#### [Task instructions]
Your answer should consist only of the lines below from the one with "1175x661 pixels." through the one with "Open the Task Manager", copied exactly.

_ _ _

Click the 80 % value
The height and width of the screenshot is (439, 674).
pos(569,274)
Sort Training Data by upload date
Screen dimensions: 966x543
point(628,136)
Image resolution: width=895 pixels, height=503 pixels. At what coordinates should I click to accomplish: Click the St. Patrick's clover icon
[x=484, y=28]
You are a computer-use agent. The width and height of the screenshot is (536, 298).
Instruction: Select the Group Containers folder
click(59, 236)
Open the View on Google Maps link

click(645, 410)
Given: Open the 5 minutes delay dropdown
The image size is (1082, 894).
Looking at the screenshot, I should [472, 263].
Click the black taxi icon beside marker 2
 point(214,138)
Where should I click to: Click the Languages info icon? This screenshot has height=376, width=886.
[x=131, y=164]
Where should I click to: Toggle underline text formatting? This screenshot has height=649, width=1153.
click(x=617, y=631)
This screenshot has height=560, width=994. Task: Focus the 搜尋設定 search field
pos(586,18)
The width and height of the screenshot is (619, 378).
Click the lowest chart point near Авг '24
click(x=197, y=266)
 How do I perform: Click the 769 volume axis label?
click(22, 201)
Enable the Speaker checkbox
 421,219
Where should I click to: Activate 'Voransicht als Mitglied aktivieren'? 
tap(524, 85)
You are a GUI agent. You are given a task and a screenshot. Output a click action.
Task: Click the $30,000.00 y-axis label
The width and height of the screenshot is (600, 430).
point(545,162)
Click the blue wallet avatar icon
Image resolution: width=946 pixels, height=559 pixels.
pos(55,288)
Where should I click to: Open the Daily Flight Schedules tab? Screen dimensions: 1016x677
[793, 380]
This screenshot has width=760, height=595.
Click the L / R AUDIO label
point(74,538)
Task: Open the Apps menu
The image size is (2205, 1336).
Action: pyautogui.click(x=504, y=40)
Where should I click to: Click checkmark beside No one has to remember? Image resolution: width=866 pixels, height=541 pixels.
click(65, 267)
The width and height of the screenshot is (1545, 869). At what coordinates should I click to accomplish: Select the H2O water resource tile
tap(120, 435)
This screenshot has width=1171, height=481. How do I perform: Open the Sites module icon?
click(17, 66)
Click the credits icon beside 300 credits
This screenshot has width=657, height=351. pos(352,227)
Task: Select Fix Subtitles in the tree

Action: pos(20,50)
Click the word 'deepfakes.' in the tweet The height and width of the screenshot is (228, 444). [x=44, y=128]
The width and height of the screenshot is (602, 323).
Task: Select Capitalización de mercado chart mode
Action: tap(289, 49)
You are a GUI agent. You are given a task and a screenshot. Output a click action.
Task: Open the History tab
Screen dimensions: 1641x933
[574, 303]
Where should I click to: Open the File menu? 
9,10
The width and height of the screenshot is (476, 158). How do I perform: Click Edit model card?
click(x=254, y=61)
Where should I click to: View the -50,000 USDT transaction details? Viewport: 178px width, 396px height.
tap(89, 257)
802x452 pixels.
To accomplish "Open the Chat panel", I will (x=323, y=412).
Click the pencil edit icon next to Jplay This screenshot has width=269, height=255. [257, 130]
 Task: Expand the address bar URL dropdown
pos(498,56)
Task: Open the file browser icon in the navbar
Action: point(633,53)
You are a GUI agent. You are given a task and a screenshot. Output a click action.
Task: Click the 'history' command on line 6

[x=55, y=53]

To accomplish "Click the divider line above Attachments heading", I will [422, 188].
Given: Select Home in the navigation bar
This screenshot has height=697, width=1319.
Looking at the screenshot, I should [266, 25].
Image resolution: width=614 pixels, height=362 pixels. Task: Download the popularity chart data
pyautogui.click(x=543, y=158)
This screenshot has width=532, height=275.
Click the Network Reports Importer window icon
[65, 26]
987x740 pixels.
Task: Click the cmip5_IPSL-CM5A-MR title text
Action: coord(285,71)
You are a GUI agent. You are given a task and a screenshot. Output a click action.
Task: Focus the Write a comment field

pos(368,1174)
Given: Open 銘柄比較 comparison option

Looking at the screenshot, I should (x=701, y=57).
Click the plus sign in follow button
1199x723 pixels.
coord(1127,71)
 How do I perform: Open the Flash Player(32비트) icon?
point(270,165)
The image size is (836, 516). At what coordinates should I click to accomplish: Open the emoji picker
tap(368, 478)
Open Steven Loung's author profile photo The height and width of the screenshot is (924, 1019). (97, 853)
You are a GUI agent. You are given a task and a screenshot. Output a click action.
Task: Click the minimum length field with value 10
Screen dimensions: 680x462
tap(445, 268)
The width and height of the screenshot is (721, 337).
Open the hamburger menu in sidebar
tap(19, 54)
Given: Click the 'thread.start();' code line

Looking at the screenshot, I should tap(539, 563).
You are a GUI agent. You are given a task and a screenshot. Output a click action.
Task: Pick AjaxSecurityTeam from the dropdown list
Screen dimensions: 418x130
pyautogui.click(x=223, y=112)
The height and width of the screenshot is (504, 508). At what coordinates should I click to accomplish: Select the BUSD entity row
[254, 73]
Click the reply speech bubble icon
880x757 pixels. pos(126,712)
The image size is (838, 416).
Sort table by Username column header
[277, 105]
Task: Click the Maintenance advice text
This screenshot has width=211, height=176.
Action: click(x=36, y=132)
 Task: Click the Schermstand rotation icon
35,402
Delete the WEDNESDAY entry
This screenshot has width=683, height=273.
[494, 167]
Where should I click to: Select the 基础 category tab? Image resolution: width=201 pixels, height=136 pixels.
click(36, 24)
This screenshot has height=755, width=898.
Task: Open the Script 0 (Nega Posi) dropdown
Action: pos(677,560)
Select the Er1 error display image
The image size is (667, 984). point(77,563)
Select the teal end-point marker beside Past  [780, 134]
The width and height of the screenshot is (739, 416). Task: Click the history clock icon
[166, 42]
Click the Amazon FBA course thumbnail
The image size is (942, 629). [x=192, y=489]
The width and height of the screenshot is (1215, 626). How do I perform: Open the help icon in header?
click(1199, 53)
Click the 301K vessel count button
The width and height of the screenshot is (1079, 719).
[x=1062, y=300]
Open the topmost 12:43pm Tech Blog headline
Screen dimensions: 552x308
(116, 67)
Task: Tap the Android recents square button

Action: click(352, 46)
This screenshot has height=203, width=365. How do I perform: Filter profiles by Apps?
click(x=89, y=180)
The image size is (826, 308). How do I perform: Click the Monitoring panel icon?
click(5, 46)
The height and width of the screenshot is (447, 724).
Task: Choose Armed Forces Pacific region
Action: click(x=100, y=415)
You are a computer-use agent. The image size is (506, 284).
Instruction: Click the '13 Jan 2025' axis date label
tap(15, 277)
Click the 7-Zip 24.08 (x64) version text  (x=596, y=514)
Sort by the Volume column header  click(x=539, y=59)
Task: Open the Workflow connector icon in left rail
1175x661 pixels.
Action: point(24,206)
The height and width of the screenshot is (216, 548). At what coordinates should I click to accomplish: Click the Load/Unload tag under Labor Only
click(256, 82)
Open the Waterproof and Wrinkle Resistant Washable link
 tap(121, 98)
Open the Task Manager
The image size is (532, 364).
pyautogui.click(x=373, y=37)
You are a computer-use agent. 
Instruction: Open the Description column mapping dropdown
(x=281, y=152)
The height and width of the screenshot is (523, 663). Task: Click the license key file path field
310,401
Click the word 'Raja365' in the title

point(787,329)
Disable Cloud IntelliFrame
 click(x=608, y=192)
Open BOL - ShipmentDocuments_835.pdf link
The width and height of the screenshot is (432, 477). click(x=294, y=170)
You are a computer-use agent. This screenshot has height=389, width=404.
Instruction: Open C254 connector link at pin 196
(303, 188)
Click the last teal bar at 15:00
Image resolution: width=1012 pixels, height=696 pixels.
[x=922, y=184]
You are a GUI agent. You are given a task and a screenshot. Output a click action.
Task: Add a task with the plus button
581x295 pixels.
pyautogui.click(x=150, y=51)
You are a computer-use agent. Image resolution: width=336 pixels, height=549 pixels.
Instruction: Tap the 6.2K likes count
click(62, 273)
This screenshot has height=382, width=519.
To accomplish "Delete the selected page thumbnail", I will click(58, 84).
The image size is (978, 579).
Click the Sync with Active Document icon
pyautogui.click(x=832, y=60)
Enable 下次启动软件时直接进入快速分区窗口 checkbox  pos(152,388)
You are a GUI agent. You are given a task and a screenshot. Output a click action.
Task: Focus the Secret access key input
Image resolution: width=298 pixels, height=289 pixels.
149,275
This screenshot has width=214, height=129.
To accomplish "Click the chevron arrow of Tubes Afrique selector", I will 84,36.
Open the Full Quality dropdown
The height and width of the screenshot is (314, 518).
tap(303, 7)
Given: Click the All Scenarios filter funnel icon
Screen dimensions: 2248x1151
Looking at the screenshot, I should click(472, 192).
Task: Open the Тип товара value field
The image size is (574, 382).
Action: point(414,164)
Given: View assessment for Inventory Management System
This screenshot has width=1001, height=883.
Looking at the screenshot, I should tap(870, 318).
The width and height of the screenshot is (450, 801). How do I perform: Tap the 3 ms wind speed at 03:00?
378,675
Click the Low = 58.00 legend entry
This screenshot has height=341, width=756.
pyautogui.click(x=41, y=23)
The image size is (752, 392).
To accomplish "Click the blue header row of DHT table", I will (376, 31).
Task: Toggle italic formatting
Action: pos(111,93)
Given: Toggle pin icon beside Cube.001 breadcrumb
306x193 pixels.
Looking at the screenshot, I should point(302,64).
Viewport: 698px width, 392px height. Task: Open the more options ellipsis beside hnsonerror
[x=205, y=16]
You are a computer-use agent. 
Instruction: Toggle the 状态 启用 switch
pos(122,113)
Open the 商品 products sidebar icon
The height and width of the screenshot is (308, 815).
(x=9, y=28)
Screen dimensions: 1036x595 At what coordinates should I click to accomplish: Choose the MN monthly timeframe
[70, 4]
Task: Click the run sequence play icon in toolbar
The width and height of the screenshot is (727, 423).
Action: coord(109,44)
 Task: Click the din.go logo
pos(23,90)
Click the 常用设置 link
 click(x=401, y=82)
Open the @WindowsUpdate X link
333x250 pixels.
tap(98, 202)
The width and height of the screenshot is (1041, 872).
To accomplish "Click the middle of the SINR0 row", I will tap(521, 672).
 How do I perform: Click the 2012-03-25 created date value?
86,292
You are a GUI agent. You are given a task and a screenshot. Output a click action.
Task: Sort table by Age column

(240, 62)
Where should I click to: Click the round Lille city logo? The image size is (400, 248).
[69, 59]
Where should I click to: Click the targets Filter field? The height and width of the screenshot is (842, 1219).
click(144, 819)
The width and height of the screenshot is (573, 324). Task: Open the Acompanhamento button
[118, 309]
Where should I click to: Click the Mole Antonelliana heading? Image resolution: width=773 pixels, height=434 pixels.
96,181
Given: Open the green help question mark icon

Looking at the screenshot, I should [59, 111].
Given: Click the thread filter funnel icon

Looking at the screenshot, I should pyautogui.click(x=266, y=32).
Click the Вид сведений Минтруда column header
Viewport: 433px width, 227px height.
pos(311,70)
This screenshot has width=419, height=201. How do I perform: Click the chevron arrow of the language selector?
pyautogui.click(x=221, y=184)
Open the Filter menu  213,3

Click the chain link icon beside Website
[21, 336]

_ _ _

#### [Reply to the task]
1175x661 pixels.
Action: point(24,206)
The height and width of the screenshot is (216, 548). At what coordinates should I click to accomplish: Click the Load/Unload tag under Labor Only
click(256, 82)
Open the Waterproof and Wrinkle Resistant Washable link
 tap(121, 98)
Open the Task Manager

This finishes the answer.